A Box Office Standout Back in the Day, John Schlesinger’s ‘Darling’ Rates a Revival as It Turns 60

Should the idea of two hours spent watching Julie Christie pout, emote, and otherwise take on the guise of a brat sound tiresome, be aware that Dirk Bogarde and, especially, Laurence Harvey are in fine fettle.

Via Rialto Pictures
Julie Christie in 'Darling' (1965). Via Rialto Pictures

John Schlesinger’s “Darling” (1965) will be undergoing a two-week revival at Film Forum on the occasion of its 60th anniversary. An international production and distribution company, StudioCanal, has overseen a 4-K restoration of the picture and, as such, the black-and-white cinematography of Kenneth Higgins will likely occasion huzzahs for its pewter-like patina. Schlesinger’s compositional strategies — often daring, sometimes ostentatious — are bound to gain in impact when seen on a big screen. That’s all to the good.

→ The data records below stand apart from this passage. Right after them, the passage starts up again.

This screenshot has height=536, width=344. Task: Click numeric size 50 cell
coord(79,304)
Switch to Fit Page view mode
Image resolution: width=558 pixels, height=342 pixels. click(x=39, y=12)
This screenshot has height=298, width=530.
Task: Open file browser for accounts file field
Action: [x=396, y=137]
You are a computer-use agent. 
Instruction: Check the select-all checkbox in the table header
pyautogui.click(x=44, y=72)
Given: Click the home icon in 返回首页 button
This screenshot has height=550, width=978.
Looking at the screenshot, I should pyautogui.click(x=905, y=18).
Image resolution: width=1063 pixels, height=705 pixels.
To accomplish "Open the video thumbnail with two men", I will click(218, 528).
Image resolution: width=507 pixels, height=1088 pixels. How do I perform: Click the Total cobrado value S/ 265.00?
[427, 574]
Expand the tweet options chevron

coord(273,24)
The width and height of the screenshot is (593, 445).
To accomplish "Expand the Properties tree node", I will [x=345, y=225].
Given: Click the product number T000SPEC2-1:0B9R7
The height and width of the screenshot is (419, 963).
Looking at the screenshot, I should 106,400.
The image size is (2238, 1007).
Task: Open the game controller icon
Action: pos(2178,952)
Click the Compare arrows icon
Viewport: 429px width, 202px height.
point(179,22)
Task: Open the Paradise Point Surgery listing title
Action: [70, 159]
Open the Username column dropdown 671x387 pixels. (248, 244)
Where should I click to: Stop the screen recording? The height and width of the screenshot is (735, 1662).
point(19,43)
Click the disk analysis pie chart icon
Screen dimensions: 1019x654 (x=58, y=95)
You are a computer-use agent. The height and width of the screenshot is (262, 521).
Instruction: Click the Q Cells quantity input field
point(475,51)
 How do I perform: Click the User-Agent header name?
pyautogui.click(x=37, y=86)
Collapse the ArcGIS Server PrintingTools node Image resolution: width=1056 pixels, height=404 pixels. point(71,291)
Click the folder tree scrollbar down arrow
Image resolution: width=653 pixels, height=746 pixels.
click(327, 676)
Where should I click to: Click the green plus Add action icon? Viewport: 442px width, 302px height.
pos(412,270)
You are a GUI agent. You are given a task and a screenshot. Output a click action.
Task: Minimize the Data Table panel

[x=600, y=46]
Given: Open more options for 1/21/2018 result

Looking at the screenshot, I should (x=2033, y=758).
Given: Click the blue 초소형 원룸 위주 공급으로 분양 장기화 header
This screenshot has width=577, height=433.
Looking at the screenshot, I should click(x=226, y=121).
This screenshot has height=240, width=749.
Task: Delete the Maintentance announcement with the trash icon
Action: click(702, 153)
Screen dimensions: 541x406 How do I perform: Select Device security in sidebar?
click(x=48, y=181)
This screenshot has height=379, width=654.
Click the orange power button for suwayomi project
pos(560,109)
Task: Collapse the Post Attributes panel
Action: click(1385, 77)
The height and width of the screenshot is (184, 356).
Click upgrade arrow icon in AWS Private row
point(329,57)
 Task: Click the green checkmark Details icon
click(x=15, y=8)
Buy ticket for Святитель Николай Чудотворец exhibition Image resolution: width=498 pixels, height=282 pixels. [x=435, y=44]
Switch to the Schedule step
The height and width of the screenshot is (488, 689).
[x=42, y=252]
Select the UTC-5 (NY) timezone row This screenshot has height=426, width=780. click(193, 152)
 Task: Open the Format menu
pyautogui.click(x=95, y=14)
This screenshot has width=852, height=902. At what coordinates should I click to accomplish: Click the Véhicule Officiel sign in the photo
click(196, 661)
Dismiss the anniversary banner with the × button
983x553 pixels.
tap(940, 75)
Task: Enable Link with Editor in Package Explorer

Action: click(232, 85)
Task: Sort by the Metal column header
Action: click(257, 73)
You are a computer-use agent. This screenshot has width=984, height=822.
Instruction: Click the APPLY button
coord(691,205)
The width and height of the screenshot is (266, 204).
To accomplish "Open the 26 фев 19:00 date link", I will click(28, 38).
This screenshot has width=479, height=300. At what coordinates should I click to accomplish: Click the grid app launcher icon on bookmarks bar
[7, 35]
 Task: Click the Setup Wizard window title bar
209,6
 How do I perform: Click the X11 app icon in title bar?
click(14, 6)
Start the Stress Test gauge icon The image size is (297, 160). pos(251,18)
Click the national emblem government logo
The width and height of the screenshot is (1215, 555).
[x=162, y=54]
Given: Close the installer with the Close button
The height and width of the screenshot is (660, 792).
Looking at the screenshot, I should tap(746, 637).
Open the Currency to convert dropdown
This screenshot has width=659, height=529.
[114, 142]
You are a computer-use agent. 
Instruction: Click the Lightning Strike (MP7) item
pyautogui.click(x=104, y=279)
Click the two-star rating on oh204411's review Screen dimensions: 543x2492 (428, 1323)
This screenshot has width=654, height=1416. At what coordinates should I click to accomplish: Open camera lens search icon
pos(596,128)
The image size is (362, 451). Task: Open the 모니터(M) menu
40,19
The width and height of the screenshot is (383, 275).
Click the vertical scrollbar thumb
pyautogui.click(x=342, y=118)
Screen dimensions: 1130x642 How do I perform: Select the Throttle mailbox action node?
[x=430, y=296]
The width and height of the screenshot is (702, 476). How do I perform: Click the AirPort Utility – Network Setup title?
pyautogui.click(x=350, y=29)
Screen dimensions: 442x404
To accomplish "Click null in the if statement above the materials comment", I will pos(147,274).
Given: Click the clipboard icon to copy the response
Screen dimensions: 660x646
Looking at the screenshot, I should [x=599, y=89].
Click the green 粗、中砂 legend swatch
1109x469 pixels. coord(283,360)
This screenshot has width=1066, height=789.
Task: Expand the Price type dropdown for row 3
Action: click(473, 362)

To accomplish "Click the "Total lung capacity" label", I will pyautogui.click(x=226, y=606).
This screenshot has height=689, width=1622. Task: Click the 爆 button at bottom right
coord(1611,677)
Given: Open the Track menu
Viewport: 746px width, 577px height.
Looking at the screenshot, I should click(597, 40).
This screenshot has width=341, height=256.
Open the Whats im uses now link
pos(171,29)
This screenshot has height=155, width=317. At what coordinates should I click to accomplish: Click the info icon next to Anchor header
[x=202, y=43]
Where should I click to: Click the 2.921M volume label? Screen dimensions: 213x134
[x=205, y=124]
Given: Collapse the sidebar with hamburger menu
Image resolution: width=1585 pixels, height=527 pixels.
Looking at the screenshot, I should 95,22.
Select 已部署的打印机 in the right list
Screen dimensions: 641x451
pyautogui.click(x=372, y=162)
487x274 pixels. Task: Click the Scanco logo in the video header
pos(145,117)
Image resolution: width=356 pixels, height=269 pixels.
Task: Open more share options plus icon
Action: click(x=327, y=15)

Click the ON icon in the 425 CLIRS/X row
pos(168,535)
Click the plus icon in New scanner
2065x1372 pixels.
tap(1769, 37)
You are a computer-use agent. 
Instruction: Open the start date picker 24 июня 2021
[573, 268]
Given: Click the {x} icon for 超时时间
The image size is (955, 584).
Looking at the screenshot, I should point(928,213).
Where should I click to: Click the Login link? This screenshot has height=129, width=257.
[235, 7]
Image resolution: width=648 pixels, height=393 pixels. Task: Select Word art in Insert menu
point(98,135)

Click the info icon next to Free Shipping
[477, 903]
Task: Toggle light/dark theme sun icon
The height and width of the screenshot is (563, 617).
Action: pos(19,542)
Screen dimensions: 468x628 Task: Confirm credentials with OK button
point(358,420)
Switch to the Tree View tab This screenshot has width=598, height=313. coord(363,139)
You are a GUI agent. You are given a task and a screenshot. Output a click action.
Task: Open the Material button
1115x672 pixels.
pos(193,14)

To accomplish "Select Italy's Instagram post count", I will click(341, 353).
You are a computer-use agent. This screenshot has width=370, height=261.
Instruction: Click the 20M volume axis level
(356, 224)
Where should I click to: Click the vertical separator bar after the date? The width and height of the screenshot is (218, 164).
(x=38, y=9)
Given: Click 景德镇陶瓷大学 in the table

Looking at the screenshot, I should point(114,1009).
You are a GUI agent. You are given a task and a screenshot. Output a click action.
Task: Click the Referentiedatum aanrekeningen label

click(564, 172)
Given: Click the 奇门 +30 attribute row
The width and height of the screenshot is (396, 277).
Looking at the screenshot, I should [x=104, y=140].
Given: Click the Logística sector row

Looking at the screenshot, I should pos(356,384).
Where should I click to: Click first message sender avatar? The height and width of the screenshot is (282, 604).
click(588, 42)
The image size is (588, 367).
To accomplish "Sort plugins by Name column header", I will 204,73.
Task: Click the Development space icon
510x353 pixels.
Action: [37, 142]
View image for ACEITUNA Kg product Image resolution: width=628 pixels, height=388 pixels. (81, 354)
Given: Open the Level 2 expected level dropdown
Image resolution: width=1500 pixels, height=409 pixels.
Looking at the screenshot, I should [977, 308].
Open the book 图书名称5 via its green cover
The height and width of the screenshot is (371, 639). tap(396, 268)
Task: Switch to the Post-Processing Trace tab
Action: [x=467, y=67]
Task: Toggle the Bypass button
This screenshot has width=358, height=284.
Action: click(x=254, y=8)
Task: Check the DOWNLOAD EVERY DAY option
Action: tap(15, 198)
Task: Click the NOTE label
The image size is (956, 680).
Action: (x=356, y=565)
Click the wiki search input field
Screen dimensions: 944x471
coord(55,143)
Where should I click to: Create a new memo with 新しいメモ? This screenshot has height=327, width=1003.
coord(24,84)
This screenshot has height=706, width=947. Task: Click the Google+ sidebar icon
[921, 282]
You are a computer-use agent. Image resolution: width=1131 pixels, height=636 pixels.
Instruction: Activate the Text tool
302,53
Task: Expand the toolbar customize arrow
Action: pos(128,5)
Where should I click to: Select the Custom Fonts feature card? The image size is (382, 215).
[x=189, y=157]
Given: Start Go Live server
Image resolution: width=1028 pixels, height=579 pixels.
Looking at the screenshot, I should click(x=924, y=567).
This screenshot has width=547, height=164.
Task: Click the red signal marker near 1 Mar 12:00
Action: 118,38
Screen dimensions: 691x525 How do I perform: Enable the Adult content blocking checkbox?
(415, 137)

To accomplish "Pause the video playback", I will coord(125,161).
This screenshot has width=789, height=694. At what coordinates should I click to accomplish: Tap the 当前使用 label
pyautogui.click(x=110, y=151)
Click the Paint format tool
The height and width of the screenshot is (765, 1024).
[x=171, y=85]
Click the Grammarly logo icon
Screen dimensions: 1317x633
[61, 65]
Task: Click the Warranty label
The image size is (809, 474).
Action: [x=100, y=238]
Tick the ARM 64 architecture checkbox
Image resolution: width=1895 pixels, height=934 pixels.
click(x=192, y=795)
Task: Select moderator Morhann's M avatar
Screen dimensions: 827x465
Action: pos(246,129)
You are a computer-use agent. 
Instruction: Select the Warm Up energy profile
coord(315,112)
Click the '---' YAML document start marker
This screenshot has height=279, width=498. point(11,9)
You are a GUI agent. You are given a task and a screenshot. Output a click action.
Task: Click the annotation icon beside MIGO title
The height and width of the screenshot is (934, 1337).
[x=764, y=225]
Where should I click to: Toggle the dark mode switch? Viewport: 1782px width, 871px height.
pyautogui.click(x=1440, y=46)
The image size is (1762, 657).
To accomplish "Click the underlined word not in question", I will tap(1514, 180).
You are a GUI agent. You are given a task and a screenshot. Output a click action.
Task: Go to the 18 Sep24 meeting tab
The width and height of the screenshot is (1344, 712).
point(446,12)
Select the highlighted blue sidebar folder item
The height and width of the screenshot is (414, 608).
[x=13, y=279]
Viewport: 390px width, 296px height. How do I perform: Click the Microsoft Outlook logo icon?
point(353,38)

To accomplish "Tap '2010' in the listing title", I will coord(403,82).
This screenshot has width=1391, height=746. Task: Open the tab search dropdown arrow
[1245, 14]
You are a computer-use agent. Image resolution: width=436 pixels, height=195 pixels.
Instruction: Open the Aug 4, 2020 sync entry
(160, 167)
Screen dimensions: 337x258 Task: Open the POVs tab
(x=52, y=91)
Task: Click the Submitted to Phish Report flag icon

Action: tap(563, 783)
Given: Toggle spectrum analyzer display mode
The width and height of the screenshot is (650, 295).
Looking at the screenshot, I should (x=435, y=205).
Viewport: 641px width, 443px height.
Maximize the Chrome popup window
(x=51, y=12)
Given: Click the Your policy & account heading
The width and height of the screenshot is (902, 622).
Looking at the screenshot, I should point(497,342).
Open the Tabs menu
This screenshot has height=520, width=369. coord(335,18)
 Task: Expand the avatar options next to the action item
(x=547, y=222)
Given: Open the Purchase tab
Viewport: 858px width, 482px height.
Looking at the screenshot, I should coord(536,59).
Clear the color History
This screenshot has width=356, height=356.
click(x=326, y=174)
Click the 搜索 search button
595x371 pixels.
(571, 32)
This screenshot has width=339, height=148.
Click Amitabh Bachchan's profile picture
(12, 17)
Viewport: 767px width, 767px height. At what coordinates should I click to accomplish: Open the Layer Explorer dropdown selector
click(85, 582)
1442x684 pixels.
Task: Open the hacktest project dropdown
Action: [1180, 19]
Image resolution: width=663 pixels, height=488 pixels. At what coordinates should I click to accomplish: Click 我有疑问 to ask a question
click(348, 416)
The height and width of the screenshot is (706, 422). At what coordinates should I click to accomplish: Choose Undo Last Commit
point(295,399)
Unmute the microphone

“Darling” did well at the box office back in the day, particularly here in the States, and racked up an impressive array of awards. Schlesinger lost out to Robert Wise as best director at the 38th Academy Awards — nothing could stem the juggernaut that was “The Sound of Music” — but the movie earned Oscars for Julie Harris’s costume design, Frederic Raphael’s original screenplay, and Julie Christie’s turn as the title character. 

Critics festooned Schlesinger’s movie with plaudits. Film societies from Moscow to Mexico chimed in with their laudatory two-cents, being especially generous to Ms. Christie. This was also the year that the actress appeared as Larissa Ameliava Antipova in David Lean’s “Dr. Zhivago.” Ms. Christie is likely better remembered for turn as the doctor’s true love than the flighty, self-absorbed, and rootless model, Diana Scott.

It might be worth mulling if Ms. Christie garnered the gold statuette less for “Darling” than for a memorable double-dip year because, let me tell you, Diana Scott is an appalling character. Unlikable or abhorrent dramatis personae need not stem the tide of a viewer’s engagement — our cultural heritage would be considerably slimmer without them — but when a protagonist’s failings are unredeemed by an aesthetic rationale, the cinematic row can be tough to hoe.

Laurence Harvey and Julie Christie in ‘Darling’ (1965). Via Rialto Pictures

Which was likely the point of a movie that tries to score points by underlining social inequities — the arrogance of capital, say, or the legacy of colonialism — by centering it on a character who is neither Candide-like in her innocence or a tabula rasa, but, rather, an attention-deprived sounding board of inordinate loveliness. Ms. Christie brings a fair share of actorly flourishes to her performance, and Harris saw to it that she looked fabulous even when in a state of deshabille. 

Still, Diana Scott remains too much a coefficient of the filmmakers’ cynicism. Working in conjunction with Frederic Raphael, whose script is often sharp and funny, Schlesinger establishes a cynical tone from the opening titles — in which fashion signage is posted over photos of starving Africans — and doesn’t let up. Would that his ire were more consistently applied, veering, as it does, between sharp social commentary and boorish condescension. If Mr. Raphael’s screenplay depended on Diana Scott having human dimension, then Schlesinger’s hand pretty much quashed it.

“Darling” follows Diana through a 1960s picaresque that is to London what Jean Luc-Godard’s “Breathless” (1961) was to Paris and Federico Fellini’s “8-1/2” (1963) was to Rome. Fans of the picture commend its period portrait of Swinging London, but there’s less of Carnaby Street in Schlesinger’s picture than the “kitchen sink” realism of which he was a proponent. Diana’s husband, Tony (T.B. Bowen), is an immature yob; her lover, Robert (Dirk Bogarde), an intellectual of humble means. When she trades up for a jet-setting advertising executive, Miles Brand (Laurence Harvey), any hint of modishness is summarily placed in the rubbish bin.

Should the idea of two hours spent watching Ms. Christie pout, emote, and otherwise take on the guise of a brat sound tiresome, be aware that Bogarde and, especially, Harvey are in fine fettle. The former’s portrayal of a man broken by a raft of bad decisions is as moving as it is pathetic; the latter plays it to the hilt as a man whose charms are no less seductive for being reptilian. Whether their considerable efforts are worth a few hours of your time will depend on just how much jaundice a body can withstand.